Target position records ::
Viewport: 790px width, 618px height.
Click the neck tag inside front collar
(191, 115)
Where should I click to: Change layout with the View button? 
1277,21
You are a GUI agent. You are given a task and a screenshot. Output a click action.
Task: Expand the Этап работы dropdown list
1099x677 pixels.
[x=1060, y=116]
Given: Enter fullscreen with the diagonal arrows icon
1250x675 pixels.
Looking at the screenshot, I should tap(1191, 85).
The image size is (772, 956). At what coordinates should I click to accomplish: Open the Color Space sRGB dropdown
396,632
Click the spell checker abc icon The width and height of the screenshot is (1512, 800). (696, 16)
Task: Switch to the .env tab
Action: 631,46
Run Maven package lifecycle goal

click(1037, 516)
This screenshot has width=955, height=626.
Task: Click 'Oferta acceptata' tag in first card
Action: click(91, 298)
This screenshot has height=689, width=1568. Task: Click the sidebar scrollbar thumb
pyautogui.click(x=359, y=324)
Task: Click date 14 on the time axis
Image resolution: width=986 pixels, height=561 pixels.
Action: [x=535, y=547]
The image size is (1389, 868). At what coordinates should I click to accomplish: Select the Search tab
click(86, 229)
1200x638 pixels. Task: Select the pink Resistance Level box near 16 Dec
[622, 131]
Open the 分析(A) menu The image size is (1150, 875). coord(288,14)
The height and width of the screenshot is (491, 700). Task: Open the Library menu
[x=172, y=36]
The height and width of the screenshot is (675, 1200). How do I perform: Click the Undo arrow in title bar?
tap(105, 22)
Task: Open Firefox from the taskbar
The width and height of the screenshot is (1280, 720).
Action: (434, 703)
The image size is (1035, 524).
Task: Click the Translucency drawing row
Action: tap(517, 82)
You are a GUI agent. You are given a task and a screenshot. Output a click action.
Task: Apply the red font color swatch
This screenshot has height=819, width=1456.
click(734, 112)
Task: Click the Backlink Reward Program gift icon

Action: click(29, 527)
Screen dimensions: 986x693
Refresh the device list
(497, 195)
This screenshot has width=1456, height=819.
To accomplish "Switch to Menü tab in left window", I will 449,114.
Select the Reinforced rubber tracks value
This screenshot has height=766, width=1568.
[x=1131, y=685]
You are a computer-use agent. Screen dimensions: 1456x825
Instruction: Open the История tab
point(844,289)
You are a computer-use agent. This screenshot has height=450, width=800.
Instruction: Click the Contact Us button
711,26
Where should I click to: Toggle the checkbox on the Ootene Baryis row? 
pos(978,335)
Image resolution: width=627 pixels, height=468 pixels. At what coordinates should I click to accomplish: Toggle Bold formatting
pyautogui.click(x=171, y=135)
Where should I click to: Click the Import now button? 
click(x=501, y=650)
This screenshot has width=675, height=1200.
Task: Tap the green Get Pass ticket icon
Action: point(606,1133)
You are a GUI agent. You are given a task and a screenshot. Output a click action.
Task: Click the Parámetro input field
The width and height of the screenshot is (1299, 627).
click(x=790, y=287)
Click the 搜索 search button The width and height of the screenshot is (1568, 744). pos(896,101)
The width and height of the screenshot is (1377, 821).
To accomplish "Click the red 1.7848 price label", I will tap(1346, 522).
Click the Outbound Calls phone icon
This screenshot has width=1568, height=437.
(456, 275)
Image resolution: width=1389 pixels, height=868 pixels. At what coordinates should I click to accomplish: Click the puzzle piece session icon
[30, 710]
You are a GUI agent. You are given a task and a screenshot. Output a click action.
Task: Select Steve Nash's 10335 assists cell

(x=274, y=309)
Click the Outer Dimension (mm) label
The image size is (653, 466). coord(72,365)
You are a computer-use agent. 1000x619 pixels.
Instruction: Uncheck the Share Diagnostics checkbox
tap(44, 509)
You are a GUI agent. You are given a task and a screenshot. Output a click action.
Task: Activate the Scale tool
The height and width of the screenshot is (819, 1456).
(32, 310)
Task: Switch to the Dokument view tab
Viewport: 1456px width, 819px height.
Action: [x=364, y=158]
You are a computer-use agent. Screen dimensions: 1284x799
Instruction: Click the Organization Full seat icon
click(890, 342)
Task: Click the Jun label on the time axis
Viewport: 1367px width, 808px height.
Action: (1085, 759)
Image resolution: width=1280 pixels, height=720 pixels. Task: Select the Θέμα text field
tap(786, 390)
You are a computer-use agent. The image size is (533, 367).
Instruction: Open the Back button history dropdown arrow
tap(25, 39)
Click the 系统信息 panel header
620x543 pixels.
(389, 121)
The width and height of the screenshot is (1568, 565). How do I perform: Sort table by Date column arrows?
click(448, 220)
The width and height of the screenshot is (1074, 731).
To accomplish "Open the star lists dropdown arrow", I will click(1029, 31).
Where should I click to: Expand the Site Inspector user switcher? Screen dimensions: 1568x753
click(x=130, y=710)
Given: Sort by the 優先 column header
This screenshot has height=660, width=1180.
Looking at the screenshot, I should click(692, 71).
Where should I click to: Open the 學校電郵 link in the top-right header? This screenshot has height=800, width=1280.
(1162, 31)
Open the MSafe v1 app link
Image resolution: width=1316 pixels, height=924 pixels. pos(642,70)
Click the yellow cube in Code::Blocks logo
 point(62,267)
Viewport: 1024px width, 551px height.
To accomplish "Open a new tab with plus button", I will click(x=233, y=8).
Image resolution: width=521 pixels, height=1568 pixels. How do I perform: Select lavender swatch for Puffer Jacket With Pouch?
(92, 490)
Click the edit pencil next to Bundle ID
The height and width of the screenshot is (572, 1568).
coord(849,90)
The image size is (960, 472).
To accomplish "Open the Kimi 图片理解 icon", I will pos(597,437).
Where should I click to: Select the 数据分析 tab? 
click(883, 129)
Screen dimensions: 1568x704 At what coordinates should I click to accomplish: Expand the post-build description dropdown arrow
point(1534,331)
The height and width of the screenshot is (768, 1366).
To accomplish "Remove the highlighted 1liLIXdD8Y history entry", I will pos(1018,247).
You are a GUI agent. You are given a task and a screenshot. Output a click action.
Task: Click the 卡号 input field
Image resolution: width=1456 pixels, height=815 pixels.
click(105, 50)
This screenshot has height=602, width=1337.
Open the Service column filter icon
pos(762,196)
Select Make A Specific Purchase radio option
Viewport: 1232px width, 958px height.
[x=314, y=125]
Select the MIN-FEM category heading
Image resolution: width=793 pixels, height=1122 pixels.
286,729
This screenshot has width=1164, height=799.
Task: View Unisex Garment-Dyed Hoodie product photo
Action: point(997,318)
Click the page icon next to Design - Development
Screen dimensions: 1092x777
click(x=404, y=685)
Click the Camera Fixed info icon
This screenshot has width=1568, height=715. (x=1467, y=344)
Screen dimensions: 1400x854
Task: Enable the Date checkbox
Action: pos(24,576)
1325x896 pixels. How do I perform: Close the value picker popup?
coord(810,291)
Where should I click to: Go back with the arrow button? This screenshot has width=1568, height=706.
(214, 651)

WHAT TO DO ::
Pick out every line in the records that contains the word "time", and copy each one in full.

SOLUTION FOR THIS PROBLEM ::
Task: Click date 14 on the time axis
Task: Click the Jun label on the time axis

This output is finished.